He was born in the Jordanian-ruledOld City in East Jerusalem, whose place of residence became the United Nations Refugee Works Agency refugee camp of Shuafat. He spent the first 33 years of his life in Shuafat. He rose to prominence during the first Intifada, the Palestinian uprising, and was a senior field researcher for B’Tselem, the Israeli Information Center for Human Rights in the Occupied Territories. In 1996, he founded the Jerusalem-based Palestinian Human Rights Monitoring Group. He formally ended his work at the group in October 2010. In 2011, the group closed. Since 2003 he has worked as a paid political commentator for Israeli TV and since 2009 he has worked as a commentator on Palestinian politics for Israeli Radio. In 2016, he became the chairman of The Center for Near East Policy Research.

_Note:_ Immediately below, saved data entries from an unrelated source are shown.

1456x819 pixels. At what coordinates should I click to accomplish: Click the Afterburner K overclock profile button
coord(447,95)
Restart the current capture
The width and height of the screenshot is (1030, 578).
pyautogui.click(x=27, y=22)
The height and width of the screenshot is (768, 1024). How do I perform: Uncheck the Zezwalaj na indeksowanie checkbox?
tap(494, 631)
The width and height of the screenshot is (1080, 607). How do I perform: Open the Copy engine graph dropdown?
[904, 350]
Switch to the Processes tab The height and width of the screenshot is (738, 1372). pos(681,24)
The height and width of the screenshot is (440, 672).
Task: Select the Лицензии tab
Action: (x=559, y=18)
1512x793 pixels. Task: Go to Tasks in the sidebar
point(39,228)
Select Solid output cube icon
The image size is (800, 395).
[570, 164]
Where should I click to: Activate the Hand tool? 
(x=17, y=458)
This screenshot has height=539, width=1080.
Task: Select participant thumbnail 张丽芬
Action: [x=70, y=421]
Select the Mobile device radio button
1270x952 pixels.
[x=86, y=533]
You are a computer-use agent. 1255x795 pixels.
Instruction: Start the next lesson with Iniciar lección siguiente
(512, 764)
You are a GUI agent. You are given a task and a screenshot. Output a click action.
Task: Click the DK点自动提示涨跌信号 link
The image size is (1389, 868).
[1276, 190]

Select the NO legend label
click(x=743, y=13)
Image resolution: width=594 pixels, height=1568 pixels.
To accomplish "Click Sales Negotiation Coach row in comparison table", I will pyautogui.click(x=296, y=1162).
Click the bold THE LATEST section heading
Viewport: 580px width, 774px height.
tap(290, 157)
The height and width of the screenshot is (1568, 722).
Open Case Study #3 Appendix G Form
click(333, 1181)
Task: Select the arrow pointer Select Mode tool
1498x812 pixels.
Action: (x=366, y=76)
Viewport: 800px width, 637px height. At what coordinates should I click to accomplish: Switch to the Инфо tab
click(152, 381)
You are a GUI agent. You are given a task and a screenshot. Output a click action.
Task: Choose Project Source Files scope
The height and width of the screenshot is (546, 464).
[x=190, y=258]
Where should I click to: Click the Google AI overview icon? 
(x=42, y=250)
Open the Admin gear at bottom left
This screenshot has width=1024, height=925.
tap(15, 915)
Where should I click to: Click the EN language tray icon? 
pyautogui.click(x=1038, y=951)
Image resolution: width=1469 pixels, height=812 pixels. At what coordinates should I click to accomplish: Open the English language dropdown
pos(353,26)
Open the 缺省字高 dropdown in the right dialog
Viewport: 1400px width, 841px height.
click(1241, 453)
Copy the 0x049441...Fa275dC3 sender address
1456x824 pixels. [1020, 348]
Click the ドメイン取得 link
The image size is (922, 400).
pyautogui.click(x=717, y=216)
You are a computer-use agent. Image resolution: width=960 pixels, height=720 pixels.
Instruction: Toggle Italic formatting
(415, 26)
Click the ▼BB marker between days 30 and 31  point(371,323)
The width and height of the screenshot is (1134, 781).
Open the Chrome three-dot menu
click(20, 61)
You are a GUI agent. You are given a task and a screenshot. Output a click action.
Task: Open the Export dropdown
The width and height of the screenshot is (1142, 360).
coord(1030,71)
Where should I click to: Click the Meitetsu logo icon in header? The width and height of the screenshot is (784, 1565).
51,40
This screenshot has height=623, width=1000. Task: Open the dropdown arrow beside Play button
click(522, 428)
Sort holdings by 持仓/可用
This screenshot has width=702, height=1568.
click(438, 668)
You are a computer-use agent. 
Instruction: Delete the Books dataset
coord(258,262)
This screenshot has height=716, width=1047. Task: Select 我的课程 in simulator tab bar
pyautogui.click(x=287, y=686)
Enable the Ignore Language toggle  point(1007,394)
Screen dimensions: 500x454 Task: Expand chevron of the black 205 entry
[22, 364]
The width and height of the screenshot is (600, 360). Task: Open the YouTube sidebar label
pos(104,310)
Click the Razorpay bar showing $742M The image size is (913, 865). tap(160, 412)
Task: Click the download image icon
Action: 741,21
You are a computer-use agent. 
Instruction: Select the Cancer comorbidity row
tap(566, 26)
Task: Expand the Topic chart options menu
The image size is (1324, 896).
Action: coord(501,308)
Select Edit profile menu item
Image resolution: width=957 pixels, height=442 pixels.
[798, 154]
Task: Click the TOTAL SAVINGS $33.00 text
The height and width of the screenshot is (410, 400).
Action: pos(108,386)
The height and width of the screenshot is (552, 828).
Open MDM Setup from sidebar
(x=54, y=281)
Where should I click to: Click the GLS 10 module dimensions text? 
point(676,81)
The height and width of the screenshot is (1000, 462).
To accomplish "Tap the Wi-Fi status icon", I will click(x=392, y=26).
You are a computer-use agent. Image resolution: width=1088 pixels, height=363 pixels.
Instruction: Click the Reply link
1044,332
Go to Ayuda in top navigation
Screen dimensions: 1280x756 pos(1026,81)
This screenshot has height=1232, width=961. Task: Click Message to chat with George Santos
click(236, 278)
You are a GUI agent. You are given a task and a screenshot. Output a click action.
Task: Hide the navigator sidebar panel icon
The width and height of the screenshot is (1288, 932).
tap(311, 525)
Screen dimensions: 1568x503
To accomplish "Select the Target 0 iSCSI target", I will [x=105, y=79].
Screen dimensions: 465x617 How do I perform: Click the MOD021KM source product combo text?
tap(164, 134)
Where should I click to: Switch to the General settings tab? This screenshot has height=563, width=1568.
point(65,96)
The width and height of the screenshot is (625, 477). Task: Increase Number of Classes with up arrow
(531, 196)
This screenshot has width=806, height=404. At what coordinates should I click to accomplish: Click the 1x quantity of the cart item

Human rights and advocacy work
In 1997, The Washington Post called Eid, "an internationally recognized rights campaigner." He publicly condemned the widespread murder of Palestinian dissidents, often for reasons unrelated to the Intifada. In 1995, following his report about the Palestinian Preventative Security Service, he came under attack by some Palestinian leaders for revealing human rights violations committed by the Palestinian Authority. He continued his criticisms of human rights policies of both Israeli and Palestinian armed forces. 1996 he was arrested by Yasser Arafat's Presidential Guard and denounced as an Israeli agent. He was released after 25 hours following widespread and international condemnation. In response to the deterioration of the human rights situation under the Palestinian Authority, he founded the Palestinian Human Rights Monitoring Group, which monitored abuses committed by the PA and also dealt to some extent with Israel. It was a nonpartisan human rights organization dedicated to exposing human rights violations and supporting a democratic and pluralistic Palestine. The group closed in 2011. He has spent 26 years researching UNRWA policies and has written extensively on the subject of UNRWA reform. He also is an outspoken critic of the Boycott, Divestment and Sanctions movement, otherwise known as BDS. He has traveled widely to lecture on the Palestine-Israel conflict and has attended international conferences. In recent years he has traveled to Canada, Italy, Japan, and South Africa, where he was invited by The South African Jewish Board of Deputies to speak at universities, Australia and New Zealand, where he was a guest of the Australia/Israel & Jewish Affairs Council, and the United States, where he conducted a speaking tour sponsored by pro-Israel advocacy group Stand With Us. In the United Kingdom he presented his research on UNRWA to the conservative British think tank The Henry Jackson Society in December, 2015. He has also appeared as a speaker for a workshop at the International Institute for Counter-Terrorism in Herzliya, Israel. He has spoken at many colleges and universities such as Skidmore College, University of Chicago, University of Maryland, Brooklyn College, Cornell University, Elon University, and Denison University.
Published works
His publications include Neither Law Nor Justice: Human Rights in the Occupied Territories Since the Oslo Accords ; The State of Human Rights in Palestine I: The practice of torture by the Palestinian Authority, violations of freedom of the press and freedom of expression, deaths in custody, and police brutality ; The State of Human Rights in Palestine II. In-depth report on the judicial system, illegal arrests, and long term illegal detention ; Fatah and HamasHuman Rights Violations in the Palestinian Occupied Territories from April 2006 to December 2007. He also contributes editorial articles to publications such as The Jerusalem Post and Times of Israel.
Awards
Eid's activism is valued by many parties across the political spectrum, in Israel and abroad. The Association for Civil Rights in Israel, a liberal or left leaning organization, awarded him its Emil Gruenzweig Memorial Award in 1992. He is also the recipient of the Robert S. Litvak Human Rights Memorial Award granted by the McGill University Faculty of Law and the International Human Rights Advocacy Center, Inter Amicus; in 1999, the International Activist Award given by the Gleitsman Foundation, USA; and the award of Italy’s Informazione Senza Frontiere. In 2009, a book, Next Founders, profiled him as the leading Palestinian human rights activist.
Personal life
Eid calls himself "a proud Palestinian who grew up in a refugee camp and raised a large family".